Material for this exercise:
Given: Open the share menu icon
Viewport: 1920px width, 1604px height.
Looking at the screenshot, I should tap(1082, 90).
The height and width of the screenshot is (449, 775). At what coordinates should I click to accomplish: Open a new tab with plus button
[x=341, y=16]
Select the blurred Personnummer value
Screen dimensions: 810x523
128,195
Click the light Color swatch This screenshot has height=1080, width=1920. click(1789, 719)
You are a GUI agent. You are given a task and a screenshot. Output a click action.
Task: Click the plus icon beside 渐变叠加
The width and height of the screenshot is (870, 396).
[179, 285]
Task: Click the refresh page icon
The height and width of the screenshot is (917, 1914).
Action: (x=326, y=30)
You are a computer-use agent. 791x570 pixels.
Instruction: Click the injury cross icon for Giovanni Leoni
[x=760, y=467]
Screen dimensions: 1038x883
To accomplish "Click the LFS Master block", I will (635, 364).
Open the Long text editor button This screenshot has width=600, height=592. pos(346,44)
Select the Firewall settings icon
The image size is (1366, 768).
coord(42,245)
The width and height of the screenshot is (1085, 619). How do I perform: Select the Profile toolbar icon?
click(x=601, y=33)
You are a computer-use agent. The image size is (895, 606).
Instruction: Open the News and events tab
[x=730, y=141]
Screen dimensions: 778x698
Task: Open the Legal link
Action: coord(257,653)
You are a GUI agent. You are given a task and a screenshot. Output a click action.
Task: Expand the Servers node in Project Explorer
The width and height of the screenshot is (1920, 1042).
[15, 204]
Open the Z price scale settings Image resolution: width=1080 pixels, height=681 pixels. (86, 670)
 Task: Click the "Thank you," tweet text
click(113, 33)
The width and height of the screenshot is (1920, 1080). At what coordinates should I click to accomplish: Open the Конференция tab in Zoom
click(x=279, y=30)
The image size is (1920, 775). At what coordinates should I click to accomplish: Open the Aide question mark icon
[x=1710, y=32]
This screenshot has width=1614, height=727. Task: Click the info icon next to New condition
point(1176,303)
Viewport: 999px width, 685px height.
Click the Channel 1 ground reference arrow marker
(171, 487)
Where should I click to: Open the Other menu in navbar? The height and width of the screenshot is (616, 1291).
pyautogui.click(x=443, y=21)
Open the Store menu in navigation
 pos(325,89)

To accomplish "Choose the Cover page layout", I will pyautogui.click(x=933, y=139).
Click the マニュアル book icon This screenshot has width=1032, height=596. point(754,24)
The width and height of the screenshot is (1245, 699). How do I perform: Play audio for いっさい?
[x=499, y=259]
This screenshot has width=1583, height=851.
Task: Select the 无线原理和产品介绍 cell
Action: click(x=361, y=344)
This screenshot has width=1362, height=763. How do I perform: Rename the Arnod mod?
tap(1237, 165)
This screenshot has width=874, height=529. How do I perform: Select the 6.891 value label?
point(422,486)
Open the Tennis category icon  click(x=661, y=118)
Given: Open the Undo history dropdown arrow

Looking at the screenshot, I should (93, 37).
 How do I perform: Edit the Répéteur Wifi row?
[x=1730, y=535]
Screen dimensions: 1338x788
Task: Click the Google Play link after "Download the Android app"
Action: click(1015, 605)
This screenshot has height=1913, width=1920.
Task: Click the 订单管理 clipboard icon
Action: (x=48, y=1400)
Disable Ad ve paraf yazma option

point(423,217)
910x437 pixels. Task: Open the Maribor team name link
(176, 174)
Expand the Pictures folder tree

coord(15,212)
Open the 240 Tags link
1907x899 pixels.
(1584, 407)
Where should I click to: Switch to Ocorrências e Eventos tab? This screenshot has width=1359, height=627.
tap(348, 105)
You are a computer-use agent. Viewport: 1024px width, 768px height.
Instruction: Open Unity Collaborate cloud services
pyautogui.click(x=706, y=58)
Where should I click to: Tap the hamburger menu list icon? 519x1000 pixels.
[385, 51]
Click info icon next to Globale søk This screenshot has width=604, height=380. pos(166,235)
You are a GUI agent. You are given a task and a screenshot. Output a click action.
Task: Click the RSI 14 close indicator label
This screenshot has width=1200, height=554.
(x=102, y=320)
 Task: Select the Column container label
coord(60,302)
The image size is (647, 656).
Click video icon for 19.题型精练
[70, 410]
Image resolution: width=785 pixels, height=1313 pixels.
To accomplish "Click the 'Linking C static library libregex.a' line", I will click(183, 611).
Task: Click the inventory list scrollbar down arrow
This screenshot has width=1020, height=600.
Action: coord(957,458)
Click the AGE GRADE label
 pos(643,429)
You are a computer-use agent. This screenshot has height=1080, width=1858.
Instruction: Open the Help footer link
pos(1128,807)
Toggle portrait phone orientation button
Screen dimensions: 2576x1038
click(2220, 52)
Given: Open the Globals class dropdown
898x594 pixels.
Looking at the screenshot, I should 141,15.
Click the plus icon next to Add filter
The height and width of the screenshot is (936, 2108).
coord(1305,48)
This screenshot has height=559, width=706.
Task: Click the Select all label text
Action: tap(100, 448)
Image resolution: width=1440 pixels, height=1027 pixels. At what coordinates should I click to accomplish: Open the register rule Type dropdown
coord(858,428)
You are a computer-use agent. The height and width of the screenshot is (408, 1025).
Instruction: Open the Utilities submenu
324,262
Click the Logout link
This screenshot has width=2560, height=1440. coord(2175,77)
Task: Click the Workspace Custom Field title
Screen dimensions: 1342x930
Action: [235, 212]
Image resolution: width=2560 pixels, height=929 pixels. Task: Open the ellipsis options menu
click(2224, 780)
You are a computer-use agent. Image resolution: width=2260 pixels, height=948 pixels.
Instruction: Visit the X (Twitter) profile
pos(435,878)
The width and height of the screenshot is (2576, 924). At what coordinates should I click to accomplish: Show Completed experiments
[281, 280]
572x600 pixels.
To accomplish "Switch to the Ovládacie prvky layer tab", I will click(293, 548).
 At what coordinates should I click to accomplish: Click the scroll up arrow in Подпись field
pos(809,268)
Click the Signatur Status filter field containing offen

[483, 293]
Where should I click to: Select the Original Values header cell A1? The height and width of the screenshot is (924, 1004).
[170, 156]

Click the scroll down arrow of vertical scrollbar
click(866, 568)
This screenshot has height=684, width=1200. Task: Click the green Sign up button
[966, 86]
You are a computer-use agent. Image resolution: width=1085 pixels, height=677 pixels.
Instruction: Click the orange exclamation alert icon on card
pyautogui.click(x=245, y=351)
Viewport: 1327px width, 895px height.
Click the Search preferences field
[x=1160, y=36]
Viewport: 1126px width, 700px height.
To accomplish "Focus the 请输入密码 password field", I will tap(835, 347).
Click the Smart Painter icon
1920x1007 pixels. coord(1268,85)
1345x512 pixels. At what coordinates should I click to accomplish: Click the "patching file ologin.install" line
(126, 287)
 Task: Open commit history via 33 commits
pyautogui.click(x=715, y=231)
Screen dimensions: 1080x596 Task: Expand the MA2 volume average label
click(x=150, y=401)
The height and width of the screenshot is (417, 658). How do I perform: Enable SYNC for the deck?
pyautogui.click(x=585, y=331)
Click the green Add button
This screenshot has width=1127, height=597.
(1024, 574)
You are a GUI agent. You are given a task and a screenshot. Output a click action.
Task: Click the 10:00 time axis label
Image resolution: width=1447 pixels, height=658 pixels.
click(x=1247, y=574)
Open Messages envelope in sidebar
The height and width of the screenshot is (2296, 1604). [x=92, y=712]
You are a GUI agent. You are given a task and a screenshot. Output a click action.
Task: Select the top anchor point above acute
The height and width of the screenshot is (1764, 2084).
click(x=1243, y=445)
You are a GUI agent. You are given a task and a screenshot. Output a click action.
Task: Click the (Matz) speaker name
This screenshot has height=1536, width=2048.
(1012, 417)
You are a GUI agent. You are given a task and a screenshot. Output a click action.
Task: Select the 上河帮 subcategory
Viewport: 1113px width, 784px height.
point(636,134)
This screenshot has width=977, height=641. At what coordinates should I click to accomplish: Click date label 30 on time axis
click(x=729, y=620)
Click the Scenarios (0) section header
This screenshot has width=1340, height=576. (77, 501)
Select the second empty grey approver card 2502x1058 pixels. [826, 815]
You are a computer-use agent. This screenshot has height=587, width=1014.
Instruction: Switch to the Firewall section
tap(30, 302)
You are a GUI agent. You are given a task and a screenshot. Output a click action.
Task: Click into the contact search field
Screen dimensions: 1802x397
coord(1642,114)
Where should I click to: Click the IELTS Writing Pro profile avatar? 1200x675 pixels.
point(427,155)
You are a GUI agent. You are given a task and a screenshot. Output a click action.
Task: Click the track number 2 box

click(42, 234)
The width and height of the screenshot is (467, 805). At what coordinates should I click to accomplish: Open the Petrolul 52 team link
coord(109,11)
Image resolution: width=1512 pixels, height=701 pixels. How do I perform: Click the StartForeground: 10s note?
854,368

What you will do:
Please write out the items word for word, starting at the line that contains "Image resolution: width=785" and ending at the line that contains "pos(1128,807)".

Task output:
Image resolution: width=785 pixels, height=1313 pixels.
To accomplish "Click the 'Linking C static library libregex.a' line", I will click(183, 611).
Task: Click the inventory list scrollbar down arrow
This screenshot has width=1020, height=600.
Action: coord(957,458)
Click the AGE GRADE label
 pos(643,429)
You are a computer-use agent. This screenshot has height=1080, width=1858.
Instruction: Open the Help footer link
pos(1128,807)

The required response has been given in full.